His colleagues in New Jersey Hall on the College Avenue Campus are impressed. They say the Nobel connection is nothing short of extraordinary.  "To actually be in this small select group that's making a decision of this magnitude is pretty special," says economics department chair Thomas J. Prusa. "There aren't many U.S. institutions that can claim to have faculty so heavily-involved in the Nobels, and we at Rutgers are very proud to have that."

He has worked for the Prize Committee since 2007. Each year he makes many trips to Sweden specifically to participate in Prize Committee and other Academy meetings. The Nobel Memorial prize is the most prestigious prize an economist can receive, and the process of selecting Laureates is rigorous and time-consuming. Indeed, since the workload is so great, the Prize Committee has recently been expanded to include a few "adjunct" members. Professor Sjostrom was initially an adjunct member, but was promoted to be one of the five full members.

Each year, the Prize Committee sends out thousands of requests, asking professors from around the world to nominate worthy candidates for the Prize. Several hundred candidates are nominated each year.  The Prize Committee screens the nominations, selects preliminary candidates, and sends these names to carefully selected experts for independent assessment. The Prize Committee then writes a comprehensive report, evaluating the work of the nominees. It sends its report, including its recommendations on the final candidates, to the members of the Royal Swedish Academy of Sciences.

In early October, the Academy makes the final decision through a majority vote, and the names of the Laureates are announced with great fanfare to the world press, which is gathered outside the meeting room. The Laureates receive their Prizes at the Nobel Prize Award Ceremony, which takes place on December 10 each year, in Stockholm.
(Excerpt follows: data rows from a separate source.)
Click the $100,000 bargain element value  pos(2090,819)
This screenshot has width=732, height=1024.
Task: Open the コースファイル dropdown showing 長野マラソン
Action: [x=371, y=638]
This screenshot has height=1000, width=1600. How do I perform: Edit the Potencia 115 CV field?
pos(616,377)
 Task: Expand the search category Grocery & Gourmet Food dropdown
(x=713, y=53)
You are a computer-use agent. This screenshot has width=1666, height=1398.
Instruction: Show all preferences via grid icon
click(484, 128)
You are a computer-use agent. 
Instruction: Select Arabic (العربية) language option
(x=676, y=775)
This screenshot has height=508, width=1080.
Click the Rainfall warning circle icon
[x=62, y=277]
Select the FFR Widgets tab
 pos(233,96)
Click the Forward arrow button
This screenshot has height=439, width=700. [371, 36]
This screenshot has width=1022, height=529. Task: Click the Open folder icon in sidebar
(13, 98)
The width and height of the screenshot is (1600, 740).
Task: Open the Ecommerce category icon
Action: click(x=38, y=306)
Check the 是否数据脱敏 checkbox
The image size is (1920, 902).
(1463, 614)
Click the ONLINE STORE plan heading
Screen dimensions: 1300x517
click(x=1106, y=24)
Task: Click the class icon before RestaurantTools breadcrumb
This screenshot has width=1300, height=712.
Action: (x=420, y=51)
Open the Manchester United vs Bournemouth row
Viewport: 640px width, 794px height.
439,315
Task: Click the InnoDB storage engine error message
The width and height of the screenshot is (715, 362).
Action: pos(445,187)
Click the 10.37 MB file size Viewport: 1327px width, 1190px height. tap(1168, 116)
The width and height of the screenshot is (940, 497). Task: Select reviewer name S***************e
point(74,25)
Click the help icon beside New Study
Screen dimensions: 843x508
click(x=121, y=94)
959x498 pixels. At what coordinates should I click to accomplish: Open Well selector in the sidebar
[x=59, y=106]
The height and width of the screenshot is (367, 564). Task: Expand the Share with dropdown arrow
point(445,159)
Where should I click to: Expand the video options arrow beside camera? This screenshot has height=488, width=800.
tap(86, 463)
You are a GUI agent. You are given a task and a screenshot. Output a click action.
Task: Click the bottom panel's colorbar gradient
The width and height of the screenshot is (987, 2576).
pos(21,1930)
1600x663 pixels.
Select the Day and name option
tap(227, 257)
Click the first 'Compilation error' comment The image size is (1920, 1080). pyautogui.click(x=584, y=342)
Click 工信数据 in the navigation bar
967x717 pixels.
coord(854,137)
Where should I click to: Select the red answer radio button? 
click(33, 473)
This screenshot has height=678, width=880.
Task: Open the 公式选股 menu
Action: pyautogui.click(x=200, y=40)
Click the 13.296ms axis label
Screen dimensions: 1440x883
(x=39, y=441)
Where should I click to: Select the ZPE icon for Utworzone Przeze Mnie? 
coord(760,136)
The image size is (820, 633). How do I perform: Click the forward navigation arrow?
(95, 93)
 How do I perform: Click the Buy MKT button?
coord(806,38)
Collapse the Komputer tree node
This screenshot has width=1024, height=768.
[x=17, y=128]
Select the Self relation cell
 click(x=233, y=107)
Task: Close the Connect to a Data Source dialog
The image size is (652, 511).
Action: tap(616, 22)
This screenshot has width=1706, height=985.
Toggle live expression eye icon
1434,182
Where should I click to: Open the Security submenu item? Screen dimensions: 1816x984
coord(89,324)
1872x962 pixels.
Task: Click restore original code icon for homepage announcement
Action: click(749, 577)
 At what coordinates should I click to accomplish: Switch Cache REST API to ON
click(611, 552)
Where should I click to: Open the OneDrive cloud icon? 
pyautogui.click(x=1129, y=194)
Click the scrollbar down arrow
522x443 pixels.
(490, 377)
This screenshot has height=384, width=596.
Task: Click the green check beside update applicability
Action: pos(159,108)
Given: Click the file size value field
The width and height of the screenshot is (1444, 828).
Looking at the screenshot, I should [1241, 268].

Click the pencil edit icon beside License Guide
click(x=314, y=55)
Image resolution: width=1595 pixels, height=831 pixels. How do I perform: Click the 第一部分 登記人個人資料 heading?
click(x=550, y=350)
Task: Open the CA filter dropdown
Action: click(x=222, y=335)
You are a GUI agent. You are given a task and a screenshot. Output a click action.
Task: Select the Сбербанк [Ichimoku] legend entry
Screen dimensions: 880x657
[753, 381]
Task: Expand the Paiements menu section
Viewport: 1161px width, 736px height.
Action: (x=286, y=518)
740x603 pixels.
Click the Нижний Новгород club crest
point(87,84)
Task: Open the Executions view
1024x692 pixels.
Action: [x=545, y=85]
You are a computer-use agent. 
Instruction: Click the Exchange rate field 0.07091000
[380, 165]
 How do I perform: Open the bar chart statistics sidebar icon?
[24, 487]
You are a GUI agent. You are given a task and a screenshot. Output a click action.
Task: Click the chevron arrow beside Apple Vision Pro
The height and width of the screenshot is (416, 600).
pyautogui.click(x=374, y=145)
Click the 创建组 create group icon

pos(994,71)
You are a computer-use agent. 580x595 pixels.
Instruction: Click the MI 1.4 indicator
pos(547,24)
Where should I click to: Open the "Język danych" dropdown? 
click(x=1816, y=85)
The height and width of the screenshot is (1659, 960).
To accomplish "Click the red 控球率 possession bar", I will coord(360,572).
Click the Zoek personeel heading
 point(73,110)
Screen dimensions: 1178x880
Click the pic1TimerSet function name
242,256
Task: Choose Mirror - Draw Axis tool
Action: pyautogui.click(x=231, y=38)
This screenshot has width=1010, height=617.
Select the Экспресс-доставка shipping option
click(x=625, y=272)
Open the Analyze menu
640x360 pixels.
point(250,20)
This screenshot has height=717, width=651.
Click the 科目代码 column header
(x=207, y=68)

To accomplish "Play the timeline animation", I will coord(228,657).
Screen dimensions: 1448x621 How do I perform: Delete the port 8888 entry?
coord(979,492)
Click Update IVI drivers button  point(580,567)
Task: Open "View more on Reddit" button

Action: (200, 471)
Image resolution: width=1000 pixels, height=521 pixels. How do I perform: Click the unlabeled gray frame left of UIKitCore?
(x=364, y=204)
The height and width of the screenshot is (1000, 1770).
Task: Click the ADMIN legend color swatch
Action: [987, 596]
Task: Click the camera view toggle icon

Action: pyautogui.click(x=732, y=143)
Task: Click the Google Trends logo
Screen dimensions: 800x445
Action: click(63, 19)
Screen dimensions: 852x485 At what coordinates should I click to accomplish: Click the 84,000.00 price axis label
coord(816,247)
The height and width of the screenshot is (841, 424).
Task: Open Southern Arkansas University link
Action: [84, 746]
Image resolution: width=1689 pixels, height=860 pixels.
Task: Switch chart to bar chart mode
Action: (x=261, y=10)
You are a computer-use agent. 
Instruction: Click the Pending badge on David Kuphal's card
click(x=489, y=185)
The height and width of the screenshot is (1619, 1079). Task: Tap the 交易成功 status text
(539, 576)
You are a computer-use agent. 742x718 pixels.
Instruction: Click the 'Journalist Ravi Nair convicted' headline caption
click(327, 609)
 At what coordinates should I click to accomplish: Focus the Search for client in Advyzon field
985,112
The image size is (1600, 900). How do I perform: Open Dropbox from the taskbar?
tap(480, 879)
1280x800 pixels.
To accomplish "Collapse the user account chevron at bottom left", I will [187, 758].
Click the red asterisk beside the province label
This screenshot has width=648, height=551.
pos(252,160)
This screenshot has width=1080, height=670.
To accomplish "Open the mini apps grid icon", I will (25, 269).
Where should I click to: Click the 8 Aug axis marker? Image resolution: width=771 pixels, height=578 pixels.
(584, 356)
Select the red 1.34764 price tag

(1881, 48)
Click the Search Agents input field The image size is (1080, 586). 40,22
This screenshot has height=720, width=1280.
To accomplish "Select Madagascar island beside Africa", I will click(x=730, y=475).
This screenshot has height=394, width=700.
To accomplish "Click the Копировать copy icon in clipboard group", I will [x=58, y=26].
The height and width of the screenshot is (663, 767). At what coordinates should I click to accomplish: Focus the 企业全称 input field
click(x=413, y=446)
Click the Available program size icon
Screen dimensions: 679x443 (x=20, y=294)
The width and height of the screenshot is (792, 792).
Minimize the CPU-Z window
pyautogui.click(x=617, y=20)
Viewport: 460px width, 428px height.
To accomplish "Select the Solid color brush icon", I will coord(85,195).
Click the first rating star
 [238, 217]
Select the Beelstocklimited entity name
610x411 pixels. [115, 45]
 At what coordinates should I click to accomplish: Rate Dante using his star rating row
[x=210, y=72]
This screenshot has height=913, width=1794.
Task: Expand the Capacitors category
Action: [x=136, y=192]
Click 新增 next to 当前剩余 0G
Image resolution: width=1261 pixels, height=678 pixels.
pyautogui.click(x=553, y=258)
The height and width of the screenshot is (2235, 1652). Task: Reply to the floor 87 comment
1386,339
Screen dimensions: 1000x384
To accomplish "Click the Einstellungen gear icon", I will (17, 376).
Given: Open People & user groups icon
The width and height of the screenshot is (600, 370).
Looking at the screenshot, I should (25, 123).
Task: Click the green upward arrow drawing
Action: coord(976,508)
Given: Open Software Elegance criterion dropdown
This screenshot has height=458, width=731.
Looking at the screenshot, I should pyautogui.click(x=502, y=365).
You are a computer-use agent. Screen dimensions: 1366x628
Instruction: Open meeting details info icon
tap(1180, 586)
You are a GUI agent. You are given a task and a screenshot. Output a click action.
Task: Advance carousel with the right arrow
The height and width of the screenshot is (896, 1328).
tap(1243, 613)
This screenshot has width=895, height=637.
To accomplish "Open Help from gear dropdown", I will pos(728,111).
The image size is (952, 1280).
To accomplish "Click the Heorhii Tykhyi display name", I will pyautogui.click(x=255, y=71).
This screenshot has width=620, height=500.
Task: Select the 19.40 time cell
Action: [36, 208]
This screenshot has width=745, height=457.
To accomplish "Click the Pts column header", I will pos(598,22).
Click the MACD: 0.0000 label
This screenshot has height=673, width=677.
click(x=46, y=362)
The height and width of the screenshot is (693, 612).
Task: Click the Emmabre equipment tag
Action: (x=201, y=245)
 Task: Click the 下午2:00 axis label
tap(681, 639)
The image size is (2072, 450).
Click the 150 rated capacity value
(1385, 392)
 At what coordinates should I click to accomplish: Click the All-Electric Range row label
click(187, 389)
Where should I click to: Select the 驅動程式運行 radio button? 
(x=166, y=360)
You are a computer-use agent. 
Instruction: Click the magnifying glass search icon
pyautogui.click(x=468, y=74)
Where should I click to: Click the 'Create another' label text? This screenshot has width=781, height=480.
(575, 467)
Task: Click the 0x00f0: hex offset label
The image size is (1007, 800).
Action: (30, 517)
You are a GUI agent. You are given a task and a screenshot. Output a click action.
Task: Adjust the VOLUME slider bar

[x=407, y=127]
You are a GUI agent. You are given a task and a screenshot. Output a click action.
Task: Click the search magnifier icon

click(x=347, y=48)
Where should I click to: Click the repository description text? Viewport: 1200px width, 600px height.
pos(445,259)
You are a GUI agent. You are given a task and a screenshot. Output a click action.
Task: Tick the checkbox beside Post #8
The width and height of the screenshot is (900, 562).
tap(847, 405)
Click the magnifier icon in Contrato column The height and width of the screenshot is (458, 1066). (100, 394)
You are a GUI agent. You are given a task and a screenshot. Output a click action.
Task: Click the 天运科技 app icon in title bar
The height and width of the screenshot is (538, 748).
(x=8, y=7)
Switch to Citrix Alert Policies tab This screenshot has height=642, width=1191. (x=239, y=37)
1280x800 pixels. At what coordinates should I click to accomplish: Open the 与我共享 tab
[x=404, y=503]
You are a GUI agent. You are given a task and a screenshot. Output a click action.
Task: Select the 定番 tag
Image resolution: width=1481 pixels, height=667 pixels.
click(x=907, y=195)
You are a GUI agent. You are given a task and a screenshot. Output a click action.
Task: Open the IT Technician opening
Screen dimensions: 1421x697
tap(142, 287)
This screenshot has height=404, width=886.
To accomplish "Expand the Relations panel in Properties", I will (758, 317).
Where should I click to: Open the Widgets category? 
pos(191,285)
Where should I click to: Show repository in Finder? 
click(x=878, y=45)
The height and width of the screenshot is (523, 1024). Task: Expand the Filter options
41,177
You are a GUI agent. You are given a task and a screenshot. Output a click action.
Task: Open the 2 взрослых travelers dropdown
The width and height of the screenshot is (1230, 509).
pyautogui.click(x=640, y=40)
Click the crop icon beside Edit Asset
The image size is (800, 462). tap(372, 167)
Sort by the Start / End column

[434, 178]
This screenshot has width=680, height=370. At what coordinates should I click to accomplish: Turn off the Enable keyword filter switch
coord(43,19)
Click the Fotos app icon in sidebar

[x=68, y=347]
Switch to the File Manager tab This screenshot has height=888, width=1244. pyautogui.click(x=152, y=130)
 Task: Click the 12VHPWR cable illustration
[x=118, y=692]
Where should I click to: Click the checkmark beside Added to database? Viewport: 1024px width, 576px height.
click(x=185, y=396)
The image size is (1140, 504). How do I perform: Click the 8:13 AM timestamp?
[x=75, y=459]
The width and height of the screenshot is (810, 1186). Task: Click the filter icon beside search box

"To recognize people who have benefited humanity, it's nice to be able to do," Sjöström said. "It's very fulfilling to follow the process through to the end. You feel pride when the prize is announced, and you're like 'wow, this is really a person who deserves the prize."

The Nobel Prize Ceremony in Stockholm draws dignitaries from around the world.

Information on the work of the Laureates is posted on the official Nobel webpage,

The statutes of the Nobel Foundation forbid disclosure of additional information (about nominations, investigations, opinions etc.) for a period of 50 years. Thus, for example, if you have questions about why Paul Krugman was selected as the 2008 Laureate, Professor Sjostrom will take your questions in 2058.

In general, this rule of confidentiality is strictly adhered to. But there are a few rare occasions where, supposedly, information has leaked out. The book "A Beautiful Mind", written by Sylvia Nasar, describes the selection of John Nash as a Laureate in 1994, including heated discussions among the members of the Academy. It is not clear how Sylvia Nasar obtained this (supposedly confidential) information, and of course, the reader cannot be sure that her information is correct. In any case, most economists would agree that with hindsight, John Nash was a very worthy Laureate. In general, the consensus in the profession seems to be that the Prize Committee does a very good job, year after year.